Vlastimil Babka <vbabka@xxxxxxx> · Mon, 21 Oct 2024 16:54:06 +0200

On 10/21/24 16:33, Lorenzo Stoakes wrote:
> On Mon, Oct 21, 2024 at 04:13:34PM +0200, Vlastimil Babka wrote:
>> On 10/20/24 18:20, Lorenzo Stoakes wrote:
>> > Add a new PTE marker that results in any access causing the accessing
>> > process to segfault.
>> >
>> > This is preferable to PTE_MARKER_POISONED, which results in the same
>> > handling as hardware poisoned memory, and is thus undesirable for cases
>> > where we simply wish to 'soft' poison a range.
>> >
>> > This is in preparation for implementing the ability to specify guard pages
>> > at the page table level, i.e. ranges that, when accessed, should cause
>> > process termination.
>> >
>> > Additionally, rename zap_drop_file_uffd_wp() to zap_drop_markers() - the
>> > function checks the ZAP_FLAG_DROP_MARKER flag so naming it for this single
>> > purpose was simply incorrect.
>> >
>> > We then reuse the same logic to determine whether a zap should clear a
>> > guard entry - this should only be performed on teardown and never on
>> > MADV_DONTNEED or the like.
>>
>> Since I would have personally put MADV_FREE among "or the like" here, it's
>> surprising to me that it in fact it's tearing down the guard entries now. Is
>> that intentional? It should be at least mentioned very explicitly. But I'd
>> really argue against it, as MADV_FREE is to me a weaker form of
>> MADV_DONTNEED - the existing pages are not zapped immediately but
>> prioritized for reclaim. If MADV_DONTNEED leaves guard PTEs in place, why
>> shouldn't MADV_FREE too?
> 
> That is not, as I understand it, what MADV_FREE is, semantically. From the
> man pages:
> 
>        MADV_FREE (since Linux 4.5)
> 
>               The application no longer requires the pages in the range
>               specified by addr and len.  The kernel can thus free these
>               pages, but the freeing could be delayed until memory pressure
>               occurs.
> 
>        MADV_DONTNEED
> 
>               Do not expect access in the near future.  (For the time
>               being, the application is finished with the given range, so
>               the kernel can free resources associated with it.)
> 
> MADV_FREE is 'we are completely done with this range'. MADV_DONTNEED is 'we
> don't expect to use it in the near future'.

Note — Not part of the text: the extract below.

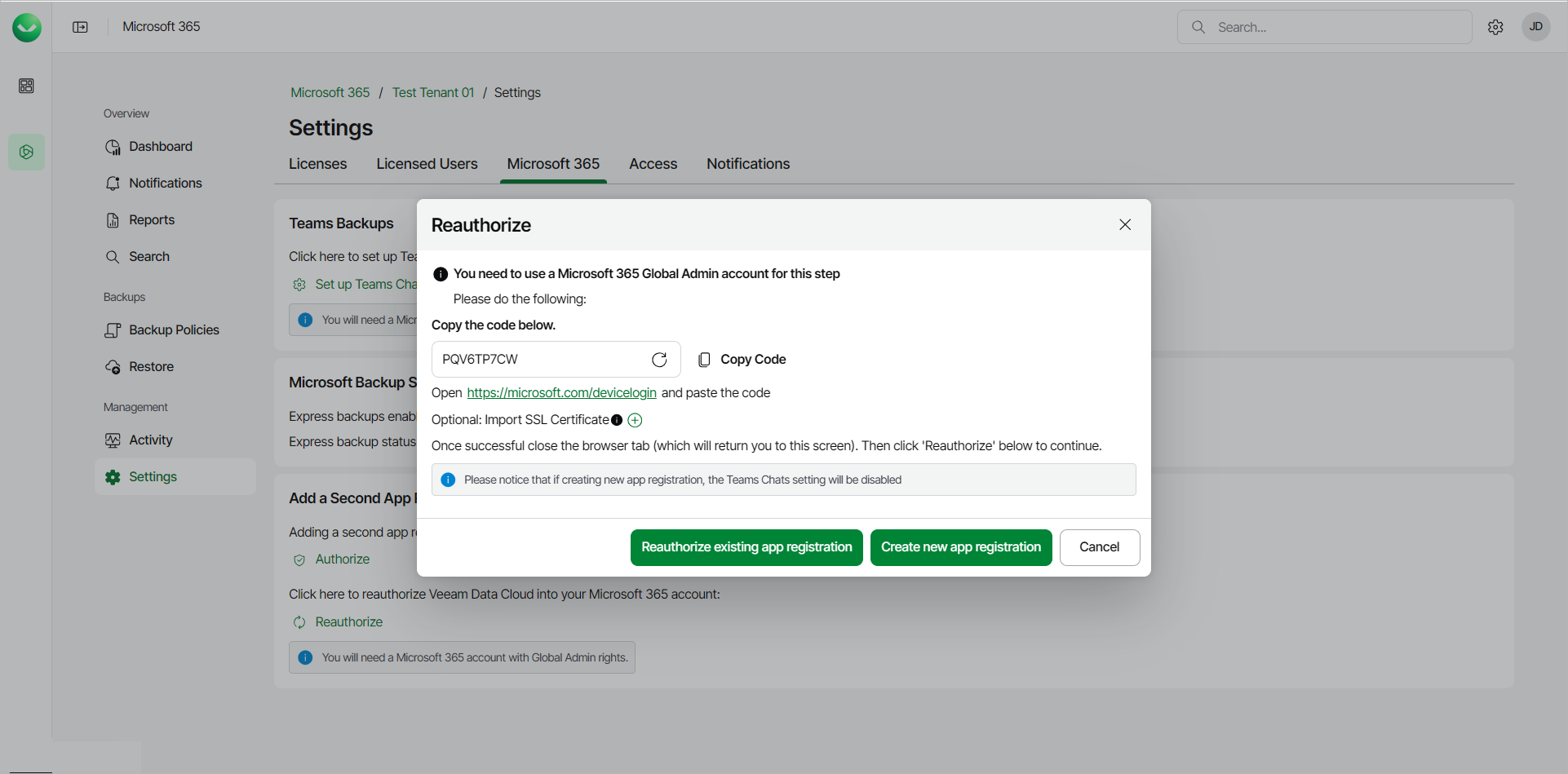Open Activity in the sidebar
Viewport: 1568px width, 774px height.
point(151,440)
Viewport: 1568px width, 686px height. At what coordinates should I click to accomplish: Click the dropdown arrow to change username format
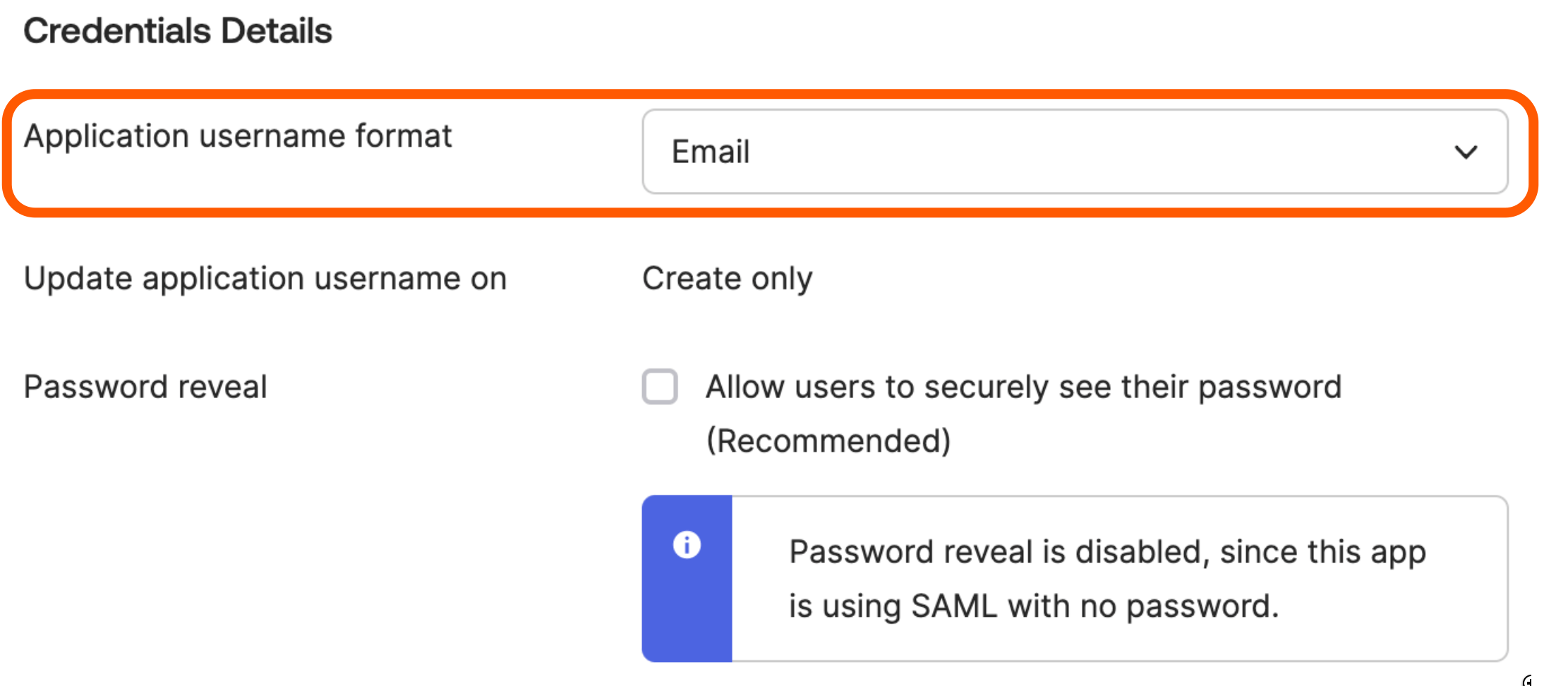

I think the description gives a wrong impression. What I think matters it
what happens (limited to anon private case as MADV_FREE doesn't support any
other)

MADV_DONTNEED - pages discarded immediately, further access gives new
zero-filled pages

MADV_FREE - pages prioritized for discarding, if that happens before next
write, it gets zero-filled page on next access, but a write done soon enough
 can cancel the upcoming discard.

In that sense, MADV_FREE is a weaker form of DONTNEED, no?

>>
>> Seems to me rather currently an artifact of MADV_FREE implementation - if it
>> encounters hwpoison entries it will tear them down because why not, we have
>> detected a hw memory error and are lucky the program wants to discard the
>> pages and not access them, so best use the opportunity and get rid of the
>> PTE entries immediately (if MADV_DONTNEED doesn't do that too, it certainly
>> could).
> 
> Right, but we explicitly do not tear them down in the case of MADV_DONTNEED
> which matches the description in the manpages that the user _might_ come
> back to the range, whereas MADV_FREE means they are truly done but just
> don't want the overhead of actually unmapping at this point.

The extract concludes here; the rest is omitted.